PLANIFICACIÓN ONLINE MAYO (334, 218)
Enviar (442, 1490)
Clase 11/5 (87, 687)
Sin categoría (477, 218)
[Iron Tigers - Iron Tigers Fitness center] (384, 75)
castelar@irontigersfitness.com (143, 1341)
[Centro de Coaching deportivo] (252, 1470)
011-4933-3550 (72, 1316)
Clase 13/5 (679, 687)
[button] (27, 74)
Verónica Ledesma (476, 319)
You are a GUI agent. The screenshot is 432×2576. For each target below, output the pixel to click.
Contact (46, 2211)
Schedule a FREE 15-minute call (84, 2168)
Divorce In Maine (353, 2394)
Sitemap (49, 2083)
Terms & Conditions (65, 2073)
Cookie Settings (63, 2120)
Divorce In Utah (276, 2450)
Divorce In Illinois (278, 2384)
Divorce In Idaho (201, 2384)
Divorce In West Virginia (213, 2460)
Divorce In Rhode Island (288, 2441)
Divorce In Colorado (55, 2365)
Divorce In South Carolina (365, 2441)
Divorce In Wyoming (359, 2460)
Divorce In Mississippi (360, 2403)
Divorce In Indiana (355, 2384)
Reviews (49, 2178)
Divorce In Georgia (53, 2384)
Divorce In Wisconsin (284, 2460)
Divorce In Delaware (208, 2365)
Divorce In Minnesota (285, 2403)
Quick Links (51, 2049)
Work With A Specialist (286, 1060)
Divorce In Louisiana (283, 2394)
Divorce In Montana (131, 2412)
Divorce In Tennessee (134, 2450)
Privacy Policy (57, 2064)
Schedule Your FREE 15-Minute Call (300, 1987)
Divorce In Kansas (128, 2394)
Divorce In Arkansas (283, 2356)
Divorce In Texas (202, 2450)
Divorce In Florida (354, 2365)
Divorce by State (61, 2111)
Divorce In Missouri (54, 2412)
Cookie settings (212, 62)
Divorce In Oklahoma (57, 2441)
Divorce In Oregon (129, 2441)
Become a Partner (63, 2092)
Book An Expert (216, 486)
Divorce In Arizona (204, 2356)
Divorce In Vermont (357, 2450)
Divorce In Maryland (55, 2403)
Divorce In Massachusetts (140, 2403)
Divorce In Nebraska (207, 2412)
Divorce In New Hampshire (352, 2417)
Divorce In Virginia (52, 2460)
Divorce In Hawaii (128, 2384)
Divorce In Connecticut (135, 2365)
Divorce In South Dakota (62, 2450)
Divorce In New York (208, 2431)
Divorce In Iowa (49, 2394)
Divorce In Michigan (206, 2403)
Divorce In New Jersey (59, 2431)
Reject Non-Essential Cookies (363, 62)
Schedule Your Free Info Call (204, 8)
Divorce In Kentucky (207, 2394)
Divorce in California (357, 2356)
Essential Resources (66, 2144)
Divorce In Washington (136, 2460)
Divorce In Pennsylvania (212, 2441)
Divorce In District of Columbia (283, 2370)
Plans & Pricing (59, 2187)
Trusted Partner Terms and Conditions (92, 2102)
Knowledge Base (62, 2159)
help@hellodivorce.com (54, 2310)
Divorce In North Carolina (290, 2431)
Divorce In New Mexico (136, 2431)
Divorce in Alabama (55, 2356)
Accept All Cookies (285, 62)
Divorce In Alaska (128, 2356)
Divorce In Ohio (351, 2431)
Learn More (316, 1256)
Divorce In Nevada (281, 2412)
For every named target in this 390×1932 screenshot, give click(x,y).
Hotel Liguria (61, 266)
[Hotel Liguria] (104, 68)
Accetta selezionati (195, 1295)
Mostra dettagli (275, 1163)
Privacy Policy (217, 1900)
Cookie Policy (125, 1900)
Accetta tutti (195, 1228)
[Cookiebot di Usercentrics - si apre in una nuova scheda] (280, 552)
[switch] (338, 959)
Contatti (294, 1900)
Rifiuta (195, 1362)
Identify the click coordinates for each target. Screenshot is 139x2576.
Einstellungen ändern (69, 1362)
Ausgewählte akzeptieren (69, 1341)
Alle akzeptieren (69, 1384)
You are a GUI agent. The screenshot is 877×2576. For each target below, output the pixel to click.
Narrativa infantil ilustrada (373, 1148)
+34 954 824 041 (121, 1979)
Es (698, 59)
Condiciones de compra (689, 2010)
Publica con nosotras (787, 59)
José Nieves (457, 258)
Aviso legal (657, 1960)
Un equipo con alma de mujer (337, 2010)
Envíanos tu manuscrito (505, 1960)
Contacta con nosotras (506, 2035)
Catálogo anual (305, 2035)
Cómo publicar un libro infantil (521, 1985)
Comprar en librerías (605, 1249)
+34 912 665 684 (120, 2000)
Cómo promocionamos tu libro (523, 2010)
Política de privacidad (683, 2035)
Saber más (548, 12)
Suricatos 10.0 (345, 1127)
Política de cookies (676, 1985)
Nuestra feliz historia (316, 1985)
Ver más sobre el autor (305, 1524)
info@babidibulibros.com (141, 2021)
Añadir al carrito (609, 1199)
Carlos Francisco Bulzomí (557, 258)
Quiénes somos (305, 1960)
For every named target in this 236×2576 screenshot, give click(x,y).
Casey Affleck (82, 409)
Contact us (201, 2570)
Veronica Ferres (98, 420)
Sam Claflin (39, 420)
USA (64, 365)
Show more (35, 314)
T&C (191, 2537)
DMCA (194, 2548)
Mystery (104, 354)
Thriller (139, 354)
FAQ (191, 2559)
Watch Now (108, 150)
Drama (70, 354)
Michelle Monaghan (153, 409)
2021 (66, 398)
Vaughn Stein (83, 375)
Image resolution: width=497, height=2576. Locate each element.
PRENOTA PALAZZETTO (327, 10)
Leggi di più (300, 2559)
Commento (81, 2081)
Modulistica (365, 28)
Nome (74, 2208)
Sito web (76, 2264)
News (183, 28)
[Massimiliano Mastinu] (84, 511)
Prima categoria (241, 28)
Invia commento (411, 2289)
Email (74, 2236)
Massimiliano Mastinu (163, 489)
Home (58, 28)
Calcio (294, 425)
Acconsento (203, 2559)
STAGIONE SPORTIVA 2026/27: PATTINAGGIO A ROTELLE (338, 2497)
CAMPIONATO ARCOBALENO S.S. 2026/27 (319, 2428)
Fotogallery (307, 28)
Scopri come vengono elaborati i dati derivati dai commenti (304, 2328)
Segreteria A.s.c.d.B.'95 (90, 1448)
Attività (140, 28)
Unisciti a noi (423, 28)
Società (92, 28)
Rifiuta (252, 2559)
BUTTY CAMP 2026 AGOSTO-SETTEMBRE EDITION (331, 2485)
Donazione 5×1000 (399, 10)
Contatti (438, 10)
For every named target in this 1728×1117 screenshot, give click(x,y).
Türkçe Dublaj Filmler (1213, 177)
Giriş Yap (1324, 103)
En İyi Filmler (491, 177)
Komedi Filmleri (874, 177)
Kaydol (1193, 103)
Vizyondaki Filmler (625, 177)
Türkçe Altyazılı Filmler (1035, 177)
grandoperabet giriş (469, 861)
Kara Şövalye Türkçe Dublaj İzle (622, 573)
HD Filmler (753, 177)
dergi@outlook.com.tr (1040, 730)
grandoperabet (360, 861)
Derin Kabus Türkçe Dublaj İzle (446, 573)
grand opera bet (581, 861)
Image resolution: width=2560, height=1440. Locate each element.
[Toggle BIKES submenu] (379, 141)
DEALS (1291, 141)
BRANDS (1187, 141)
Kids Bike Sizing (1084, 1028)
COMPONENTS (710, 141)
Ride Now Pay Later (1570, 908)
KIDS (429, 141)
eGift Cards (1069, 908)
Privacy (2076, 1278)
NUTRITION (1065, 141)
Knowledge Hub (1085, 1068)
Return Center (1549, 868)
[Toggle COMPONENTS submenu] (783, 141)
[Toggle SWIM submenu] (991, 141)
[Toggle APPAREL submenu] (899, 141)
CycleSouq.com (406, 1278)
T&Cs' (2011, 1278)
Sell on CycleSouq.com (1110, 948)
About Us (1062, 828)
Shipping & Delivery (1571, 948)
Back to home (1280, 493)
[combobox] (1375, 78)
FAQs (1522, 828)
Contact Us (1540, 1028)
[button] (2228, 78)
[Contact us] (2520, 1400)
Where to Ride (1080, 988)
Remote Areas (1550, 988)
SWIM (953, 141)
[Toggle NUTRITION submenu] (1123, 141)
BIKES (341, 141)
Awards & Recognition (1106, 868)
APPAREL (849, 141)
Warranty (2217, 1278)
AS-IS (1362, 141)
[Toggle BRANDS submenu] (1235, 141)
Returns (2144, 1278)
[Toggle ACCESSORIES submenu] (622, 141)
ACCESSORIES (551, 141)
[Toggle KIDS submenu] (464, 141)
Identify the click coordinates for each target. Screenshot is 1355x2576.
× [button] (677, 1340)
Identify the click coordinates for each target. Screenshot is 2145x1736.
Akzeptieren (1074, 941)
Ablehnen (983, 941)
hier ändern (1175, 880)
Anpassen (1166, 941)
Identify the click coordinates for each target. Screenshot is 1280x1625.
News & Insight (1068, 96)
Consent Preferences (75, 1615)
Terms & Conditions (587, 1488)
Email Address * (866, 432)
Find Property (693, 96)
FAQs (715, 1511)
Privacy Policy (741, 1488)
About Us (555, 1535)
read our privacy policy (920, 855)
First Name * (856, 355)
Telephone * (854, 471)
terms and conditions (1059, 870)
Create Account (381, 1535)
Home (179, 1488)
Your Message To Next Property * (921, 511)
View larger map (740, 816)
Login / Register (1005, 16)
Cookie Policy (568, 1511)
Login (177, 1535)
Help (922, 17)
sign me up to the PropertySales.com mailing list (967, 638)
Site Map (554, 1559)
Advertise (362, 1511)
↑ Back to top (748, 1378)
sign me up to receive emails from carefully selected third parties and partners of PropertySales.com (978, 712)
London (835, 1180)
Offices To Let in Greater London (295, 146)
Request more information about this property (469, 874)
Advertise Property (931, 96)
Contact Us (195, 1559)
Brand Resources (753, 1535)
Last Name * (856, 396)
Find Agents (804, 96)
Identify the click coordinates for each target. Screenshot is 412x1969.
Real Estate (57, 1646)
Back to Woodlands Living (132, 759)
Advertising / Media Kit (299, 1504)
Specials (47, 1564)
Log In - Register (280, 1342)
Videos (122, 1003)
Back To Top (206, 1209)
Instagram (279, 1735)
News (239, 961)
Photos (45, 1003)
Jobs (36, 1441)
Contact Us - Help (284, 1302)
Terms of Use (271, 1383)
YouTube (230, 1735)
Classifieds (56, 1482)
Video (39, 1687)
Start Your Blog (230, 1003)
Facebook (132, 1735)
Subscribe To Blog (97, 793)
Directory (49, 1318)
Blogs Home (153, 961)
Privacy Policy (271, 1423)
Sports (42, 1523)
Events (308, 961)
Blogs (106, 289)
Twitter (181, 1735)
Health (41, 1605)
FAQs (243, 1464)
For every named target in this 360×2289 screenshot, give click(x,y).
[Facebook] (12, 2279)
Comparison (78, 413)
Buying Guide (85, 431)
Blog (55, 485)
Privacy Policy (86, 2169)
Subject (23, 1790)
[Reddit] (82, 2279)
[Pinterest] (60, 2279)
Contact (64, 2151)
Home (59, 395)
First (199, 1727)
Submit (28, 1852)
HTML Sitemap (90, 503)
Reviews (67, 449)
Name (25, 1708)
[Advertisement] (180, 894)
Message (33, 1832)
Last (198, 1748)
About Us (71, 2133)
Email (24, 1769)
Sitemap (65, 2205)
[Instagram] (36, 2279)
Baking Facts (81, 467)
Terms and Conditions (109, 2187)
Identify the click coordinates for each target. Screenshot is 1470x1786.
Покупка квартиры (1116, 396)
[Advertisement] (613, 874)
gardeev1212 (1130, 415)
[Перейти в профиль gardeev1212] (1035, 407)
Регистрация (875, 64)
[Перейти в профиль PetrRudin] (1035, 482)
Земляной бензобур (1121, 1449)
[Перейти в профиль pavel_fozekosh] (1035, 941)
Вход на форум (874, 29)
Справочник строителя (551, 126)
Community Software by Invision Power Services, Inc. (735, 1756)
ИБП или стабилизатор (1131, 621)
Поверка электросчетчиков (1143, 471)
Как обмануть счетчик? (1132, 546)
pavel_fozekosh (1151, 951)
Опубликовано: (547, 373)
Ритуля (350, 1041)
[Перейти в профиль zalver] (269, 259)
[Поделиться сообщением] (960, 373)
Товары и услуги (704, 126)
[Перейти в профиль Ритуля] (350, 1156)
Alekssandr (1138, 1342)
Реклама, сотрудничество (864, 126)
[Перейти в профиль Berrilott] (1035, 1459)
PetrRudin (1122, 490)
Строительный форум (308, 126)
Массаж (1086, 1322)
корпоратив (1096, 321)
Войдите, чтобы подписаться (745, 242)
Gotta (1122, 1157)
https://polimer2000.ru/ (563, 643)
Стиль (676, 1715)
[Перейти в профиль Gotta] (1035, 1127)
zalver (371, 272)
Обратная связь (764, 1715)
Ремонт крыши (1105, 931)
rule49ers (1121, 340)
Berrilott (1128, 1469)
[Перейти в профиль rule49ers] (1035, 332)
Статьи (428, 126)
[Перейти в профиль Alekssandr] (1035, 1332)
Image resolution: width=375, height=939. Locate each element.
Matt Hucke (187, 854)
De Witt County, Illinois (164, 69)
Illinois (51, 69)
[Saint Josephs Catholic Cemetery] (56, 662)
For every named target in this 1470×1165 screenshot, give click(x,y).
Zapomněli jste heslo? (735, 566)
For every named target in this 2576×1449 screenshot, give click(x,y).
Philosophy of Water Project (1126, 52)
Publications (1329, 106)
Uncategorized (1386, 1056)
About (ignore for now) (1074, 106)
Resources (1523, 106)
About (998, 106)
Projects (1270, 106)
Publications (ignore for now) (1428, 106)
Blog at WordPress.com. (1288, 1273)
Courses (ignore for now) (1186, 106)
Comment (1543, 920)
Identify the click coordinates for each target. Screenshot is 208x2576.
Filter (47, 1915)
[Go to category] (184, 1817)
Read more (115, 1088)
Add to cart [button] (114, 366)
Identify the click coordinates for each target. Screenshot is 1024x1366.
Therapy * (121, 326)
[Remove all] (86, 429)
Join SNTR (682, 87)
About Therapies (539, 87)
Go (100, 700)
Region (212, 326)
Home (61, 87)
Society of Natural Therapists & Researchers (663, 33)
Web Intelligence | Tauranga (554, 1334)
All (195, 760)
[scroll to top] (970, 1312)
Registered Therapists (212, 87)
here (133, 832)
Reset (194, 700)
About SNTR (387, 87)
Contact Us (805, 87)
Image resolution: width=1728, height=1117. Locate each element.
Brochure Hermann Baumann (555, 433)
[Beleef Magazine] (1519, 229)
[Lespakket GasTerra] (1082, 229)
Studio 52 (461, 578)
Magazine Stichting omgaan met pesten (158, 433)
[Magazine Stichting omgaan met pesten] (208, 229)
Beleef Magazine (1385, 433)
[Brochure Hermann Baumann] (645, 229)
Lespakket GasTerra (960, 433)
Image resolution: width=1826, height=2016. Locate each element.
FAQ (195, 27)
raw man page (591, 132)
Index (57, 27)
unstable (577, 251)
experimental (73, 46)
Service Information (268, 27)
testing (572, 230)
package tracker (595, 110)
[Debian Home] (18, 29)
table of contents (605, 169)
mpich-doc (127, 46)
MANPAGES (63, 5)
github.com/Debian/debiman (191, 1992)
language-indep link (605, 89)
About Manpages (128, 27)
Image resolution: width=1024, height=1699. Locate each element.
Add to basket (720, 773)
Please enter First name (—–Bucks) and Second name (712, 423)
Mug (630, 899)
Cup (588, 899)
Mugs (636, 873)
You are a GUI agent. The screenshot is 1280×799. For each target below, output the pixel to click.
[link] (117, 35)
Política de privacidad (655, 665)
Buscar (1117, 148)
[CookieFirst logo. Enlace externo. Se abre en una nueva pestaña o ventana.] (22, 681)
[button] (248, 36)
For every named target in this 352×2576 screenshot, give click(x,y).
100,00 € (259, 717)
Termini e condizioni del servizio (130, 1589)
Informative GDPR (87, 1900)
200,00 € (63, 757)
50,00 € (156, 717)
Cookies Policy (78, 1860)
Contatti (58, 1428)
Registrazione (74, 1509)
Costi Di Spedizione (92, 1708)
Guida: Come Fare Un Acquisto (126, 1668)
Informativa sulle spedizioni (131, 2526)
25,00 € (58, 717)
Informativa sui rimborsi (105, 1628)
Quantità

#### [EXERCISE DIRECTIONS]
State how many lines in the entries above include the word "Berrilott"; reply with the number alone.

#### [ANSWER BOX]
2